▸ **Page excerpt**
On the spectrum: The many colors of Jerusalem on view during white night

Wouldn’t it be nice to feel good about the municipality? Wouldn’t it be great to pay our housing taxes and, maybe, even our parking fines with a smile on our face?

Beit Hillel returns to its roots with a stunning production of  ‘Fiddler on the Roof’ (photo credit: ELI SINGALOVSKI)
Beit Hillel returns to its roots with a stunning production of ‘Fiddler on the Roof’
(photo credit: ELI SINGALOVSKI)
Wouldn’t it be nice to feel good about the municipality? Wouldn’t it be great to pay our housing taxes and, maybe, even our parking fines with a smile on our face? OK, so that may stretching things a little too far, but those of us who go along to the Spectrum shebang over at city hall on December 19 may come away with a lingering feel-good luster about the people who run the Jerusalem urban facilities and services.
Spectrum – which the organizers also call White Night, and which was thought up by Arts and Culture Department honcho Yoram Braverman – kicks off at 8 p.m. and runs through until 2 a.m. The promo video adds a titillating subtitle of “the arts takeover of city hall,” which is a pretty succinct description of the happening.
Einat Gomel, head of the municipality’s Events Department, is happy with the moniker. “Of course, Spectrum can have connotations relating to autism. But Jerusalem is on the spectrum,” she notes. “It is on the spectrum of everything – of religion, on a philosophy of life, on the interface between East and West, of everything. Jerusalem is located at the meeting point of everything.” There may be some other cultural, religious, ethnic and sociopolitical strands around the world that our capital does not, in fact, encompass, but you get Gomel’s multifaceted point.
The name of the event also infers an eclectic and polychromic corrective approach. “This also talks about a sort of spectrum of color, of the relationship between art and the municipality, which is perceived as being very gray and bureaucratic and generic,” Gomel says.
She might have added that, for many of us, city hall is almost solely about shelling out for services. Gomel and her city hall cohorts were keen to offer us the opportunity of adjusting that mindset next week. “It is specifically in these places [such as the Collections Department] that we are introducing artistic, colorful, different content, at night. We hope that the next time you go there to pay a bill, you’ll remember this fun event,” Gomel laughs.

▸ **Goal 1**
In the article on Jerusalem's Spectrum event, reproduce the passage from "Einat Gomel, head" to "Gomel’s multifaceted point.", swapping "Jerusalem" for "the city".
▸ **Goal 2**
Summarize the article on Jerusalem's Spectrum event in two sentences.

▸ **Data**
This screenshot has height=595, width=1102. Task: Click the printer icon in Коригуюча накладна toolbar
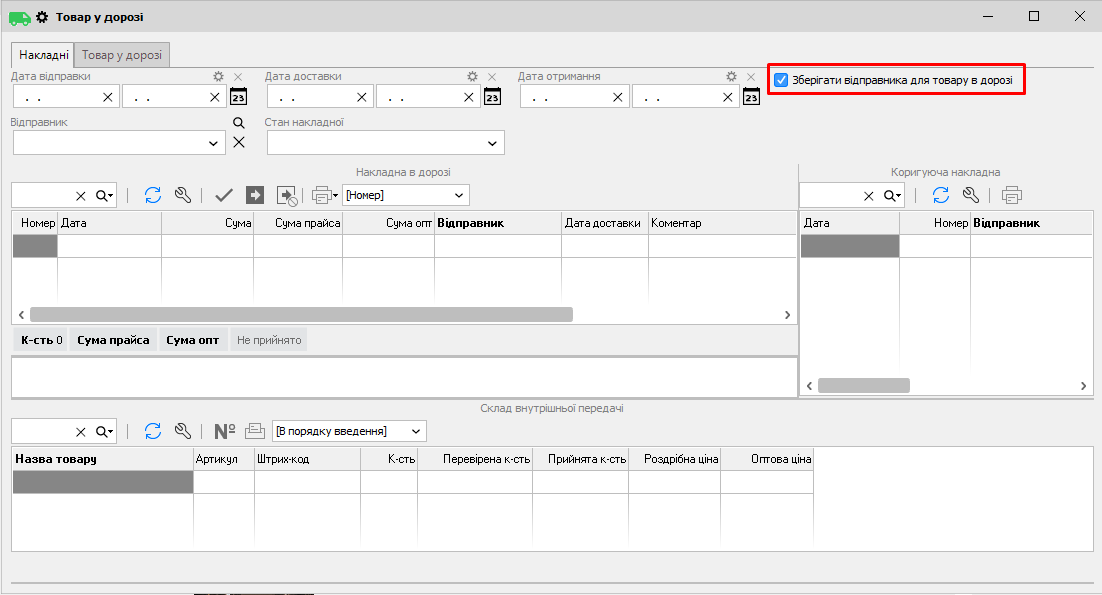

▸ **Correct response 1**
Einat Gomel, head of the municipality’s Events Department, is happy with the moniker. “Of course, Spectrum can have connotations relating to autism. But the city is on the spectrum,” she notes. “It is on the spectrum of everything – of religion, on a philosophy of life, on the interface between East and West, of everything. the city is located at the meeting point of everything.” There may be some other cultural, religious, ethnic and sociopolitical strands around the world that our capital does not, in fact, encompass, but you get Gomel’s multifaceted point.

▸ **Correct response 2**
Spectrum, also called White Night, is an arts event conceived by Arts and Culture Department head Yoram Braverman that takes over Jerusalem city hall on December 19 from 8 p.m. to 2 a.m. Einat Gomel, head of the municipality's Events Department, says the name reflects Jerusalem's position at the meeting point of everything and a spectrum of color that counters the view of the municipality as gray and bureaucratic, and she hopes visitors will remember the event the next time they go there to pay a bill.